• [WHAT THIS TASK INVOLVES]: Your answer must be an exact retyping of the line containing "Viewport: 1456px width, 819px height." and every line after it through the end of the records below, with no pictures and nothing else.
----- EXTRACTED MATERIAL -----
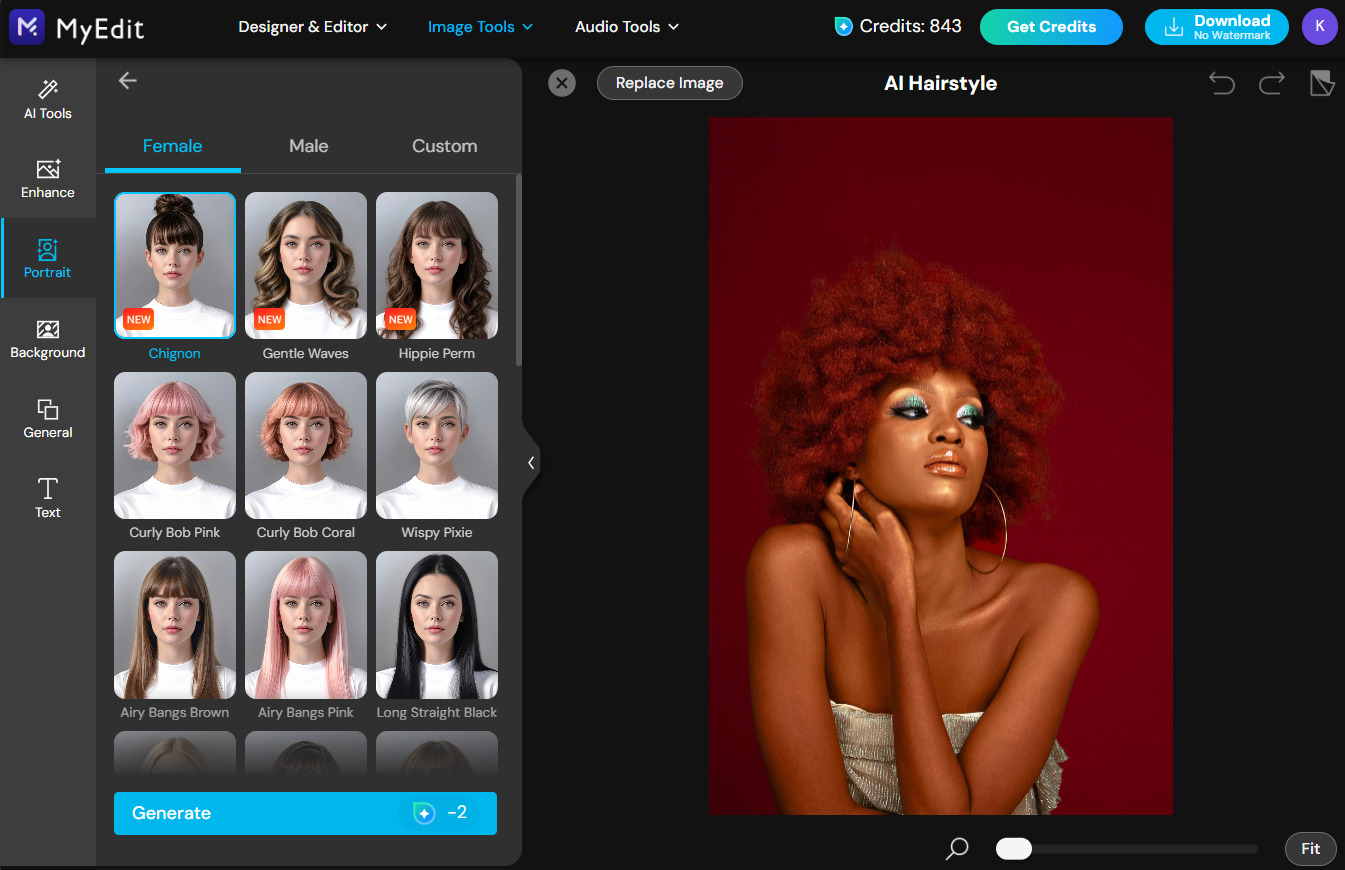This screenshot has height=870, width=1345.
Task: Select the Portrait sidebar icon
Action: (47, 258)
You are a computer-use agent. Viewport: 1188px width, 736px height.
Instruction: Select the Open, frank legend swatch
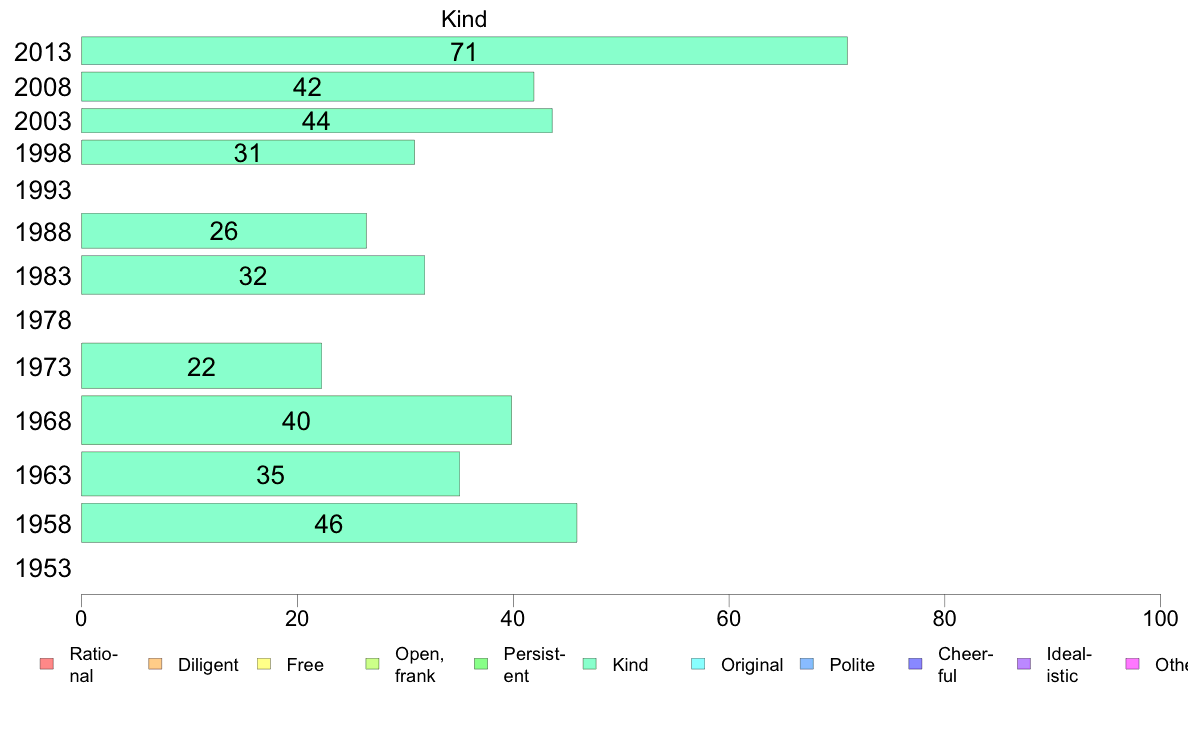click(372, 664)
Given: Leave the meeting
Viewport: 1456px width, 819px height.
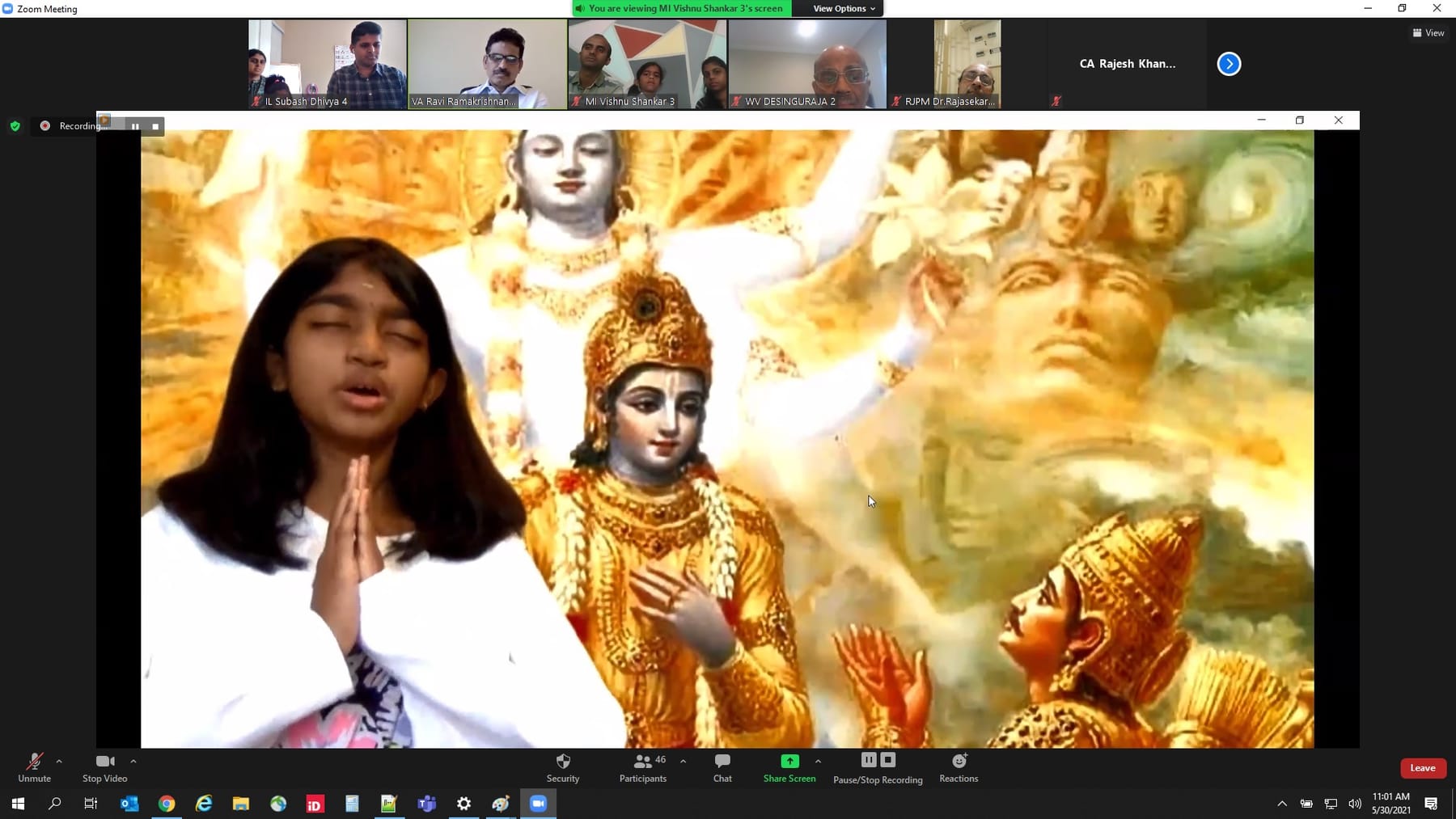Looking at the screenshot, I should pos(1423,768).
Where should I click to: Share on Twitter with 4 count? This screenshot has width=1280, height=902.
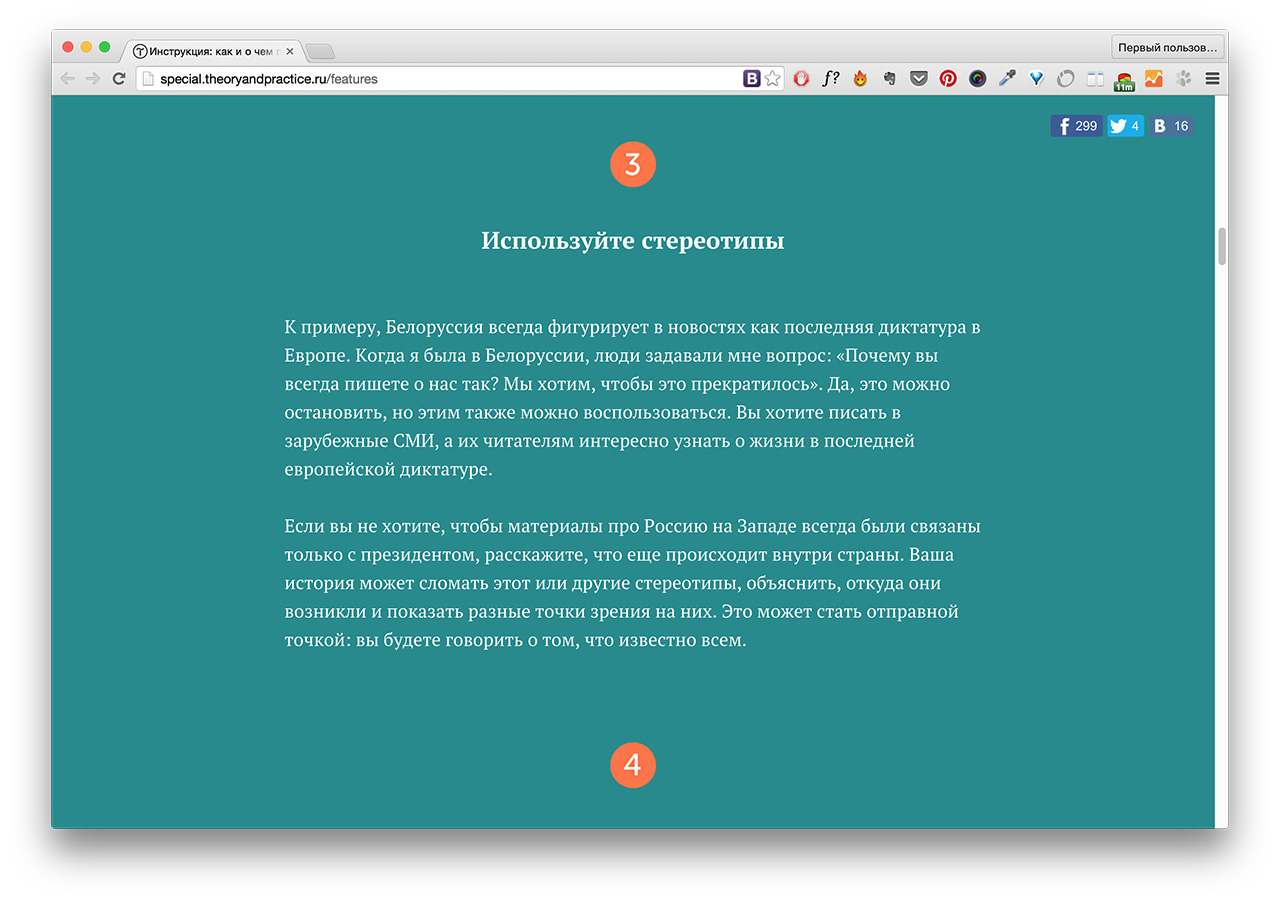coord(1125,126)
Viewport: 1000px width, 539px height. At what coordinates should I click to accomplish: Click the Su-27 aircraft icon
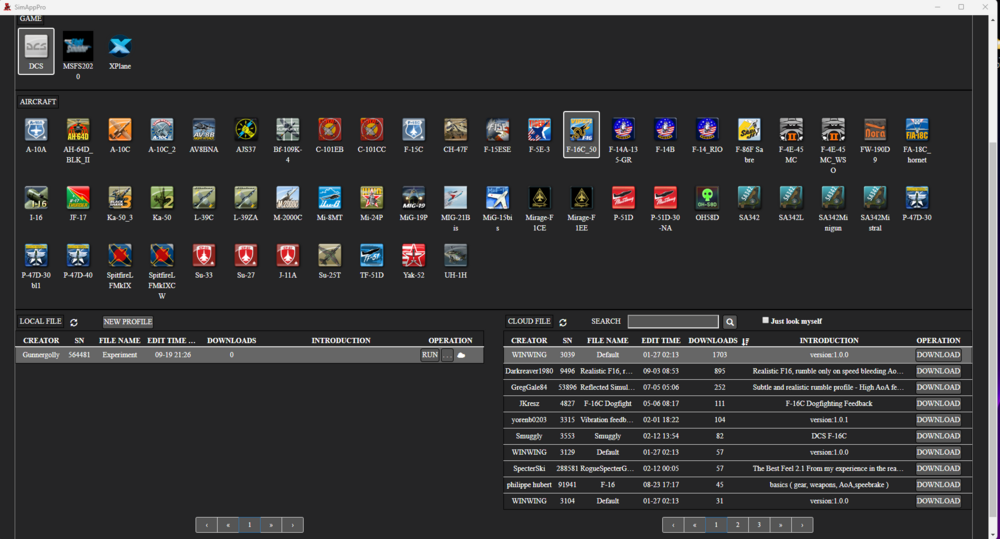tap(245, 255)
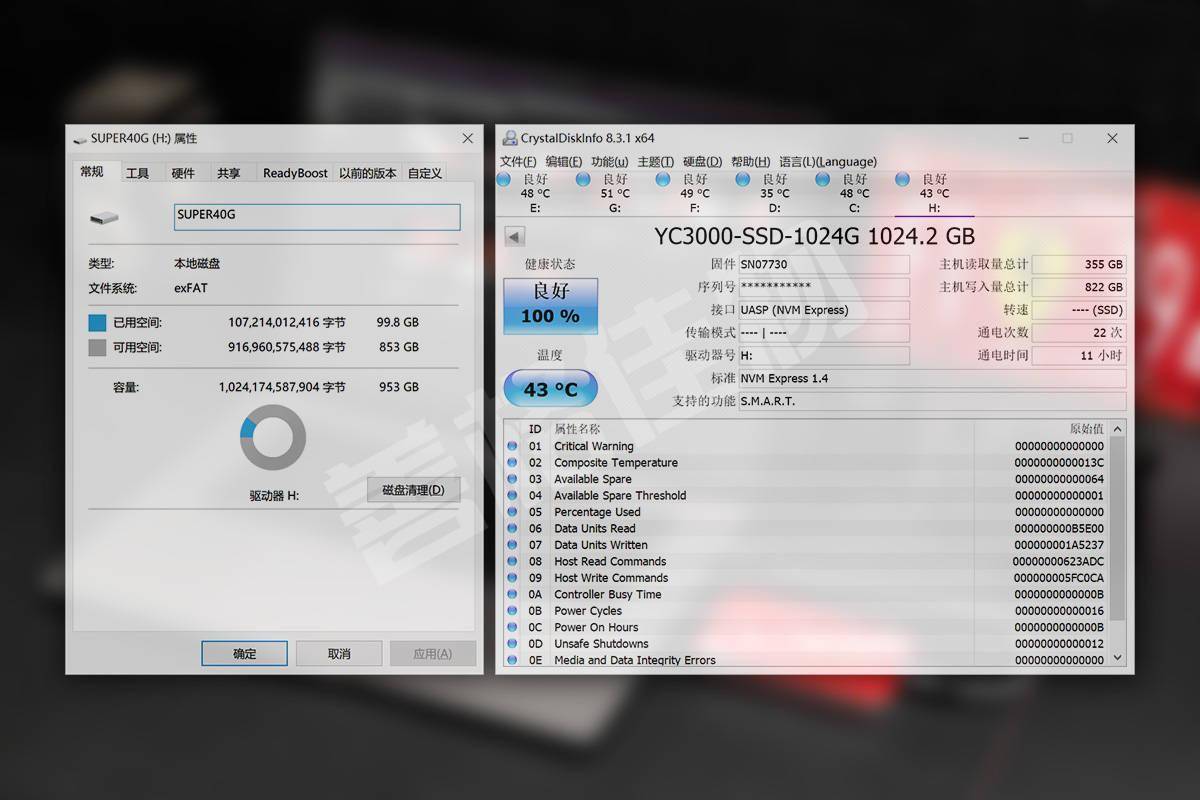Switch to the ReadyBoost tab

(x=295, y=173)
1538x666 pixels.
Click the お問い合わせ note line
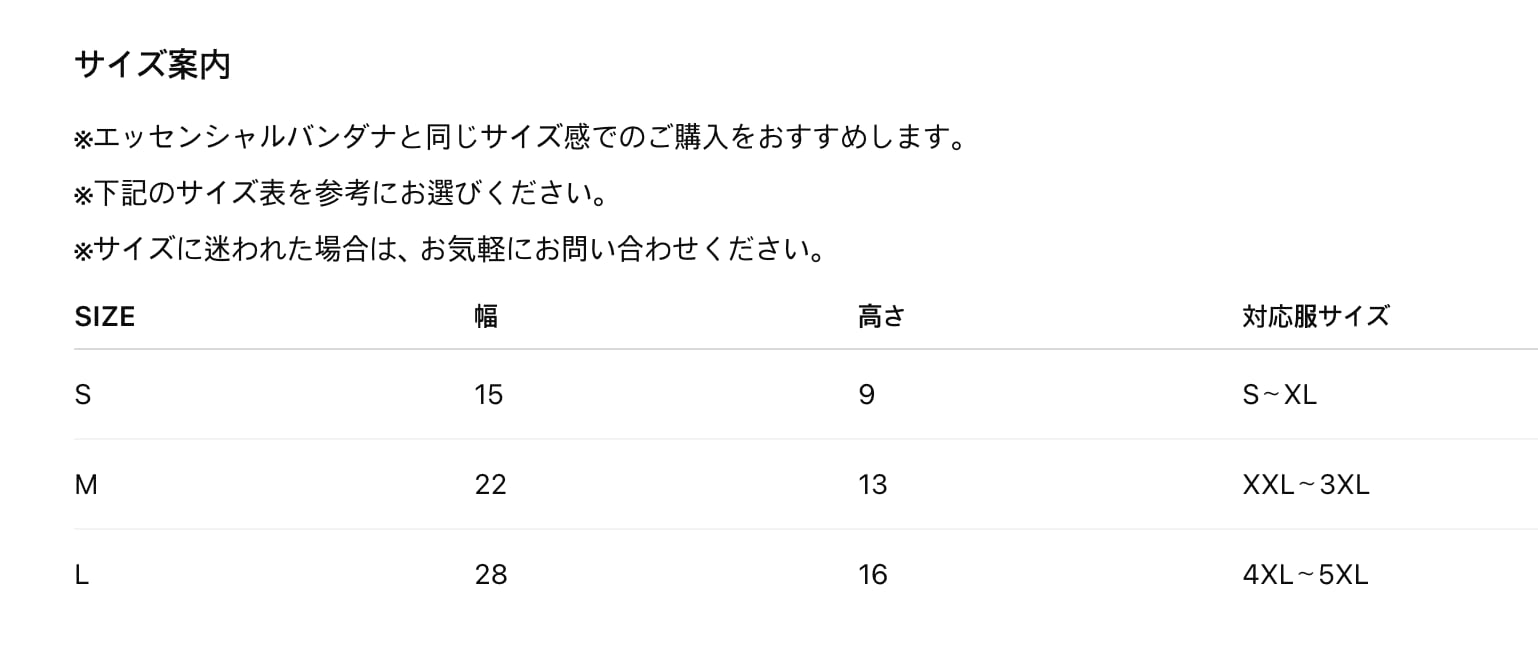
-----
• [TASK RESULT]:
Viewport: 1456px width, 819px height.
Looking at the screenshot, I should pos(1423,768).
Where should I click to: Share on Twitter with 4 count? This screenshot has width=1280, height=902.
coord(1125,126)
Viewport: 1000px width, 539px height. At what coordinates should I click to accomplish: Click the Su-27 aircraft icon
tap(245, 255)
Switch to the ReadyBoost tab

(x=295, y=173)
1538x666 pixels.
Click the お問い合わせ note line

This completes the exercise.